Objectif de la tâche: D’après le passage du texte, quel rituel une Mexicaine comme une Française auraient-elles intérêt à recevoir en post-partum ?

Passage du texte:
▬▬▬
L’ironie est là aussi dans les termes employés. Nous les changeons pour ne pas heurter les communautés autochtones. Mais nous devons quand même les garder car les gens sur internet cherchent avec ces mots. Nous sommes comme coupées alors qu’il faudrait s’unir pour le bien des femmes du monde entier. Pourquoi ne pas utiliser un rituel qui fait du bien ? Pour moi, une mexicaine ou une française ont toutes deux intérêts à recevoir un rituel rebozo en post partum. Alors oui mes ancêtres ont sûrement participé à la traite négrière, de près ou de loin, ou simplement en ne s’y opposant pas. Oui je suis consciente que l’esclavage a fait beaucoup de mal. Mais je suis aussi consciente qu’il existe encore et moi aussi quelque part j’y participe. J’essaie de regarder la provenance de mes achats mais je ne peux pas tout contrôler. Comment sont fabriquées les pièces de moteur qu’utilise mon garagiste ? Je ne sais pas. Les achats « made in china » très nombreux dans le matériel médical dont j’avais besoin pour mon activité d’infirmière, sont-ils fabriqués par le peuple Ouïghour dans des caves sans lumière du jour et sans repos ?
Je suis de celle qui croît que mon âme a déjà plusieurs expériences terrestres. J’ai déjà reçu et peut-être même donné les soins rituels que je propose dans cette vie. Je sais que j’ai eu un passé d’esclave, un passé de femme et même si je ne peux pas justifier par ce simple fait d’utiliser ces rituels, je peux comprendre la souffrance de ces peuples, car elle est inscrite dans mon âme.
Je rends hommage à ces femmes et ces hommes qui nous ont transmis leur médecine et promet d’essayer de toute mon âme d’être digne de leur partage.
▬▬▬
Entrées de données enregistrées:

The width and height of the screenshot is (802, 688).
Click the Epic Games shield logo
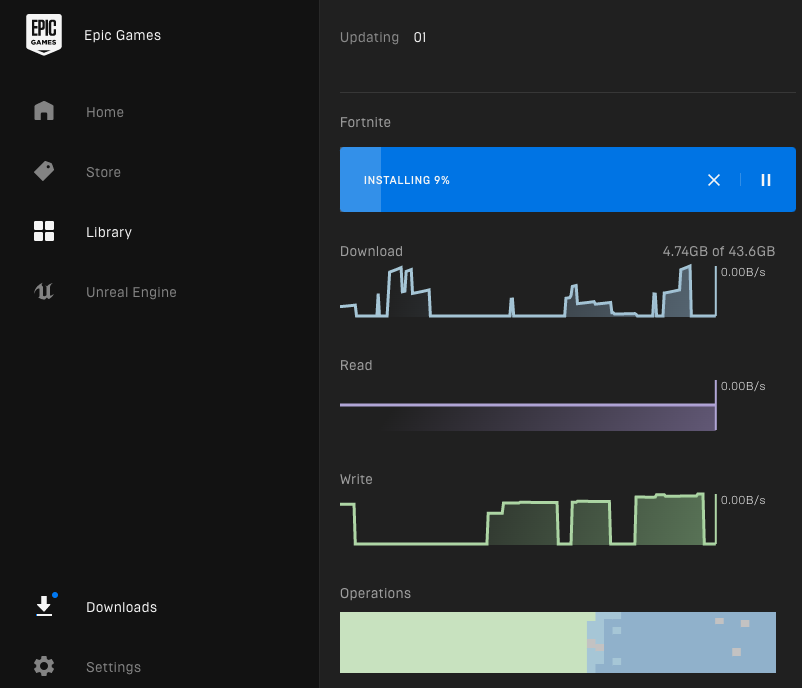[x=44, y=35]
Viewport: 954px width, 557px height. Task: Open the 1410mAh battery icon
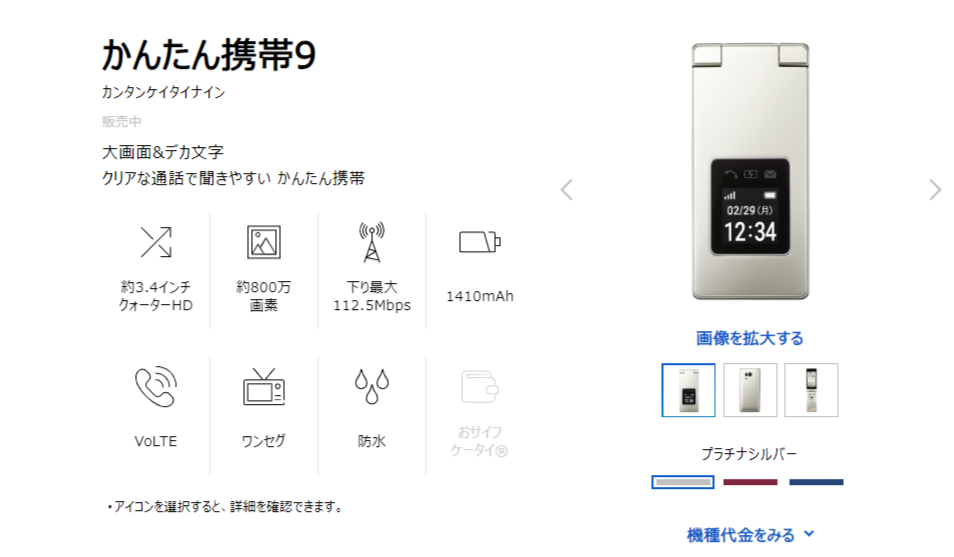click(479, 242)
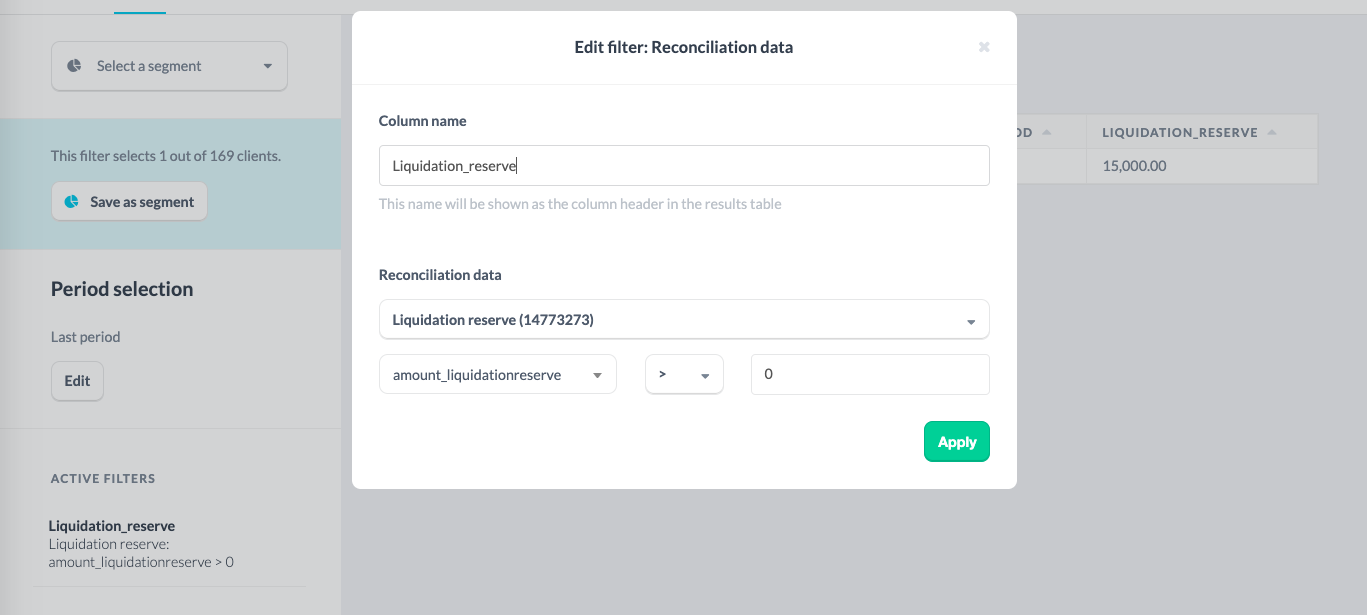Open the Select a segment dropdown
This screenshot has height=615, width=1367.
tap(169, 66)
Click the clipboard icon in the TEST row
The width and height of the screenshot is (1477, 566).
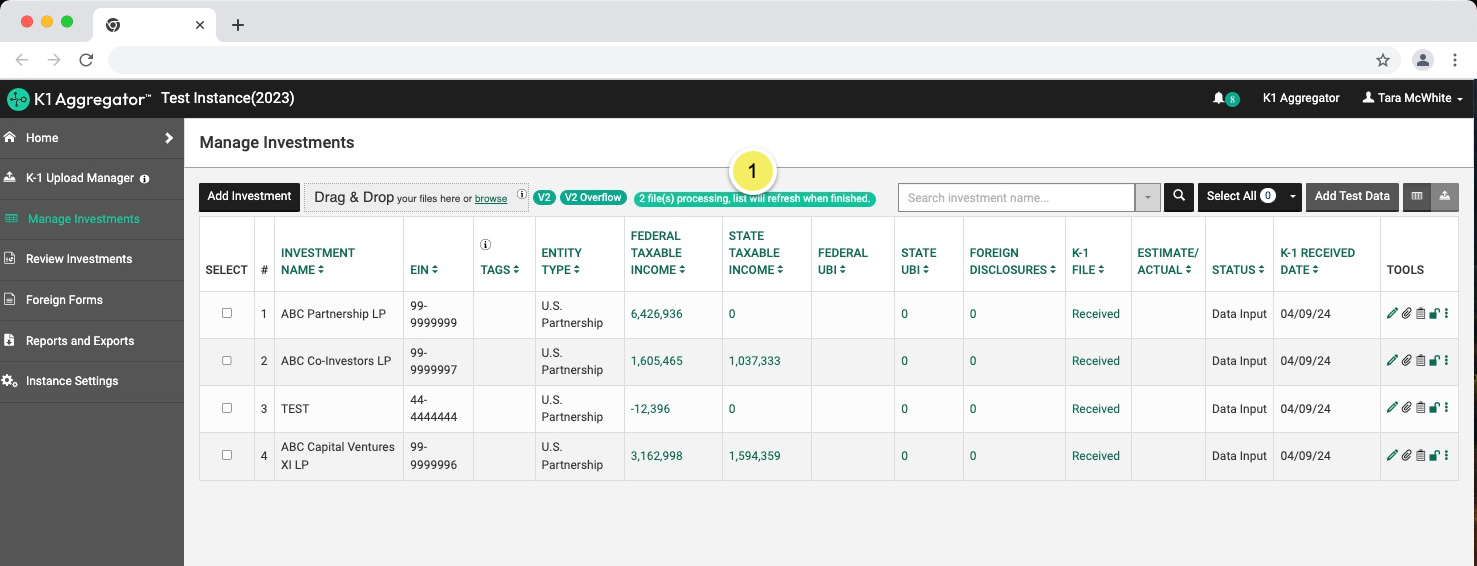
▬▬▬
Réponse à fournir: Un rituel rebozo.